# R Visualization for Telco Customer Churn Analysis
## CC6058ES Big Data and Visualisation Coursework

**Student ID:** E285181  
**Date:** December 2025

This notebook demonstrates R visualization techniques for the Telco Customer Churn dataset, including decision trees, Naive Bayes classification, and clustering visualizations.

In [None]:
# Load required libraries
library(tidyverse)
library(caret)
library(rpart)
library(rpart.plot)
library(e1071)  # For Naive Bayes
library(cluster)
library(factoextra)
library(ggplot2)
library(gridExtra)

# Set working directory
setwd("C:/Users/DELL/OneDrive/Desktop/BDV Coursework/New folder/Telco_Churn_Project")

# Load the dataset
data <- read.csv("data/raw/Telco_Customer_Churn_Dataset.csv")

# Display first few rows
head(data)

# Summary statistics
summary(data)

In [None]:
# Data Preprocessing
# Convert Churn to factor
data$Churn <- as.factor(data$Churn)

# Handle missing values in TotalCharges
data$TotalCharges <- ifelse(is.na(data$TotalCharges), median(data$TotalCharges, na.rm = TRUE), data$TotalCharges)

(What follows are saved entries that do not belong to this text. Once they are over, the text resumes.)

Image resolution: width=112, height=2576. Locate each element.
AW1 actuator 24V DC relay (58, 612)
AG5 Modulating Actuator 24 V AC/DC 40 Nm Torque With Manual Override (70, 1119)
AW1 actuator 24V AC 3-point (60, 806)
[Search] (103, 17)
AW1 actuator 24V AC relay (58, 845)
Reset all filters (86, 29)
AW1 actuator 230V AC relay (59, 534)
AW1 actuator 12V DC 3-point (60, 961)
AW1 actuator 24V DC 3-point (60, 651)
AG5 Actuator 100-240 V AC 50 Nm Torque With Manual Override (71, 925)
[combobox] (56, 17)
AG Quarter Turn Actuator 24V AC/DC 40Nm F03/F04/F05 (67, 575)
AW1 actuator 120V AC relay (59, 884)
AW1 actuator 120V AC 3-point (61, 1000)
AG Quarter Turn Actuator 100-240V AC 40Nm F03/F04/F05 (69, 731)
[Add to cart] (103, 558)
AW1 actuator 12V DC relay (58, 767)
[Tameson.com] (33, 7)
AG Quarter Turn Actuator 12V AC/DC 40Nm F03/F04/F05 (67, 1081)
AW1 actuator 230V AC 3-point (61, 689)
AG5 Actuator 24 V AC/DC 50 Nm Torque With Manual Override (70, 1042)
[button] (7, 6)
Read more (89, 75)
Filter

# Convert categorical variables to factors
categorical_cols <- c("gender", "Partner", "Dependents", "PhoneService", "MultipleLines",
                     "InternetService", "OnlineSecurity", "OnlineBackup", "DeviceProtection",
                     "TechSupport", "StreamingTV", "StreamingMovies", "Contract",
                     "PaperlessBilling", "PaymentMethod")

data[categorical_cols] <- lapply(data[categorical_cols], as.factor)

# Convert SeniorCitizen to factor
data$SeniorCitizen <- as.factor(data$SeniorCitizen)

# Select relevant features for modeling
features <- c("gender", "SeniorCitizen", "Partner", "Dependents", "tenure",
              "PhoneService", "MultipleLines", "InternetService", "OnlineSecurity",
              "OnlineBackup", "DeviceProtection", "TechSupport", "StreamingTV",
              "StreamingMovies", "Contract", "PaperlessBilling", "PaymentMethod",
              "MonthlyCharges", "TotalCharges", "Churn")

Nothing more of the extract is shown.